- **EXERCISE REQUIREMENTS**
From the line containing "You are a computer-use" to the last line of the listing, transcribe exactly and add nothing else; keep both ends and omit pictures.

————

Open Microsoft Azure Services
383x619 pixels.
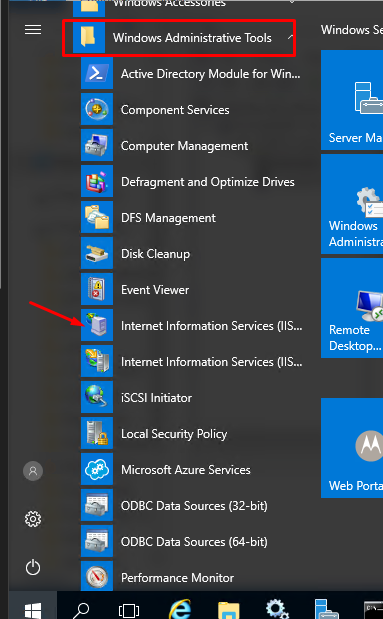(x=192, y=469)
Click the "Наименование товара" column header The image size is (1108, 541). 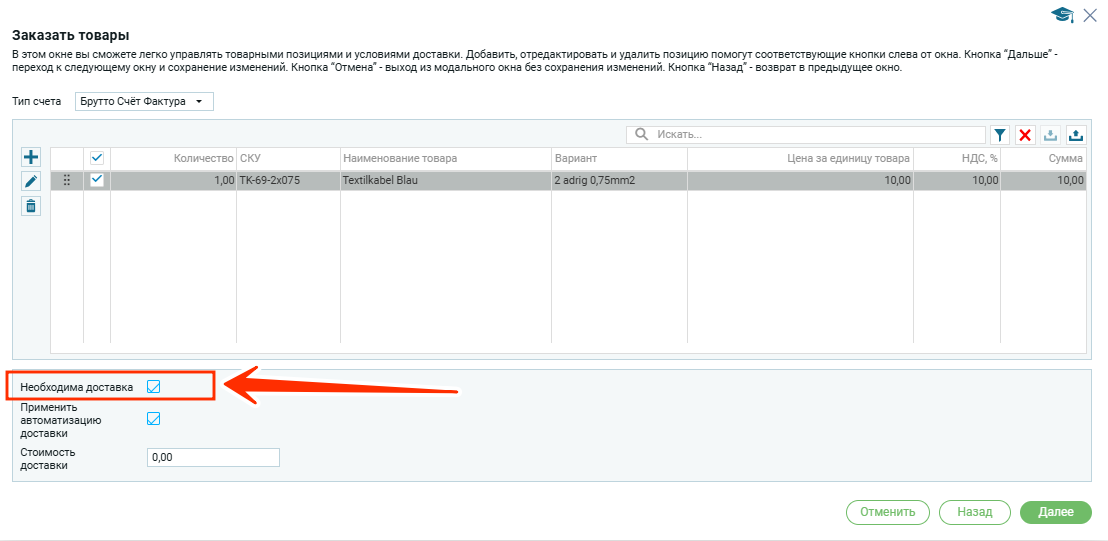(400, 158)
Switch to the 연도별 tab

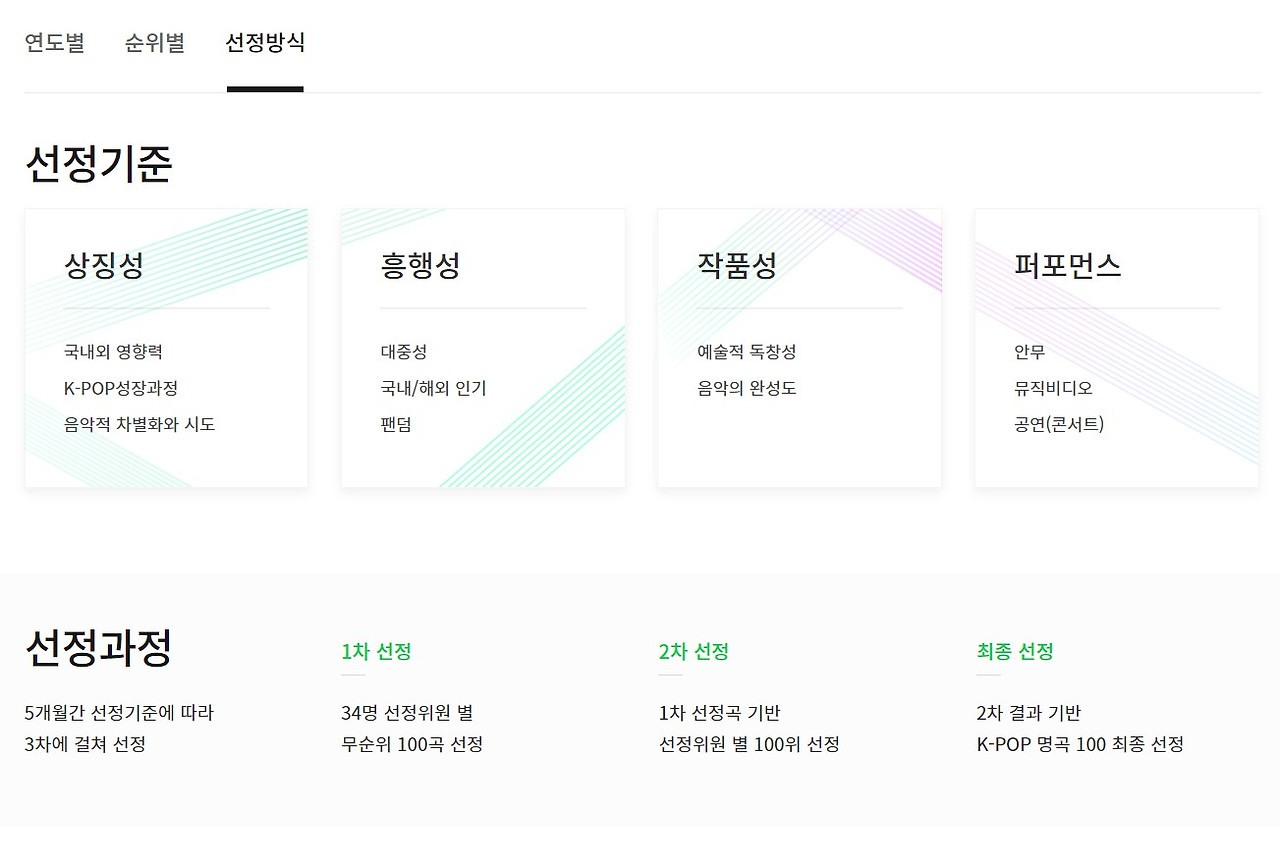click(x=54, y=43)
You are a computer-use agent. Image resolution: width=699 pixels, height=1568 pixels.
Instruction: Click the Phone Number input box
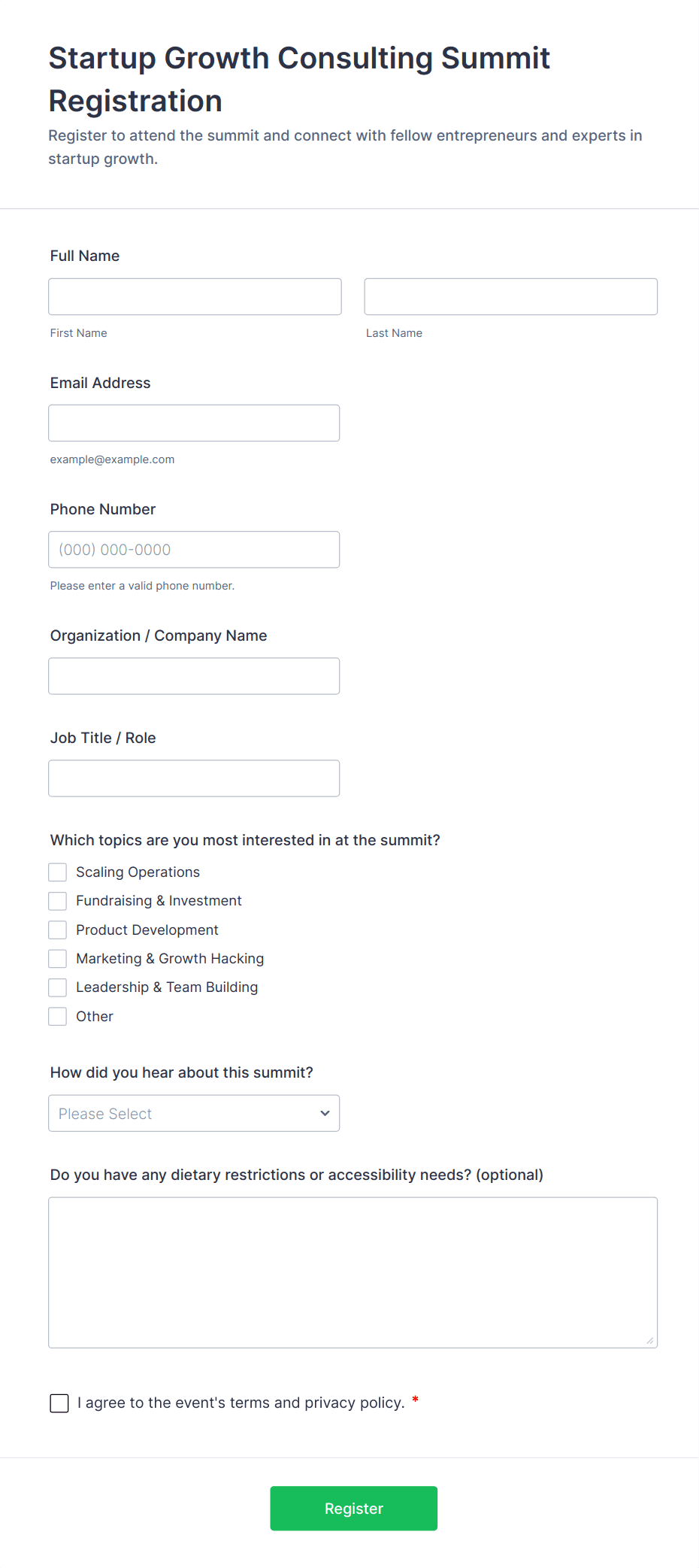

————

- **SOLUTION**
You are a computer-use agent. Image resolution: width=699 pixels, height=1568 pixels.
Instruction: Click the Phone Number input box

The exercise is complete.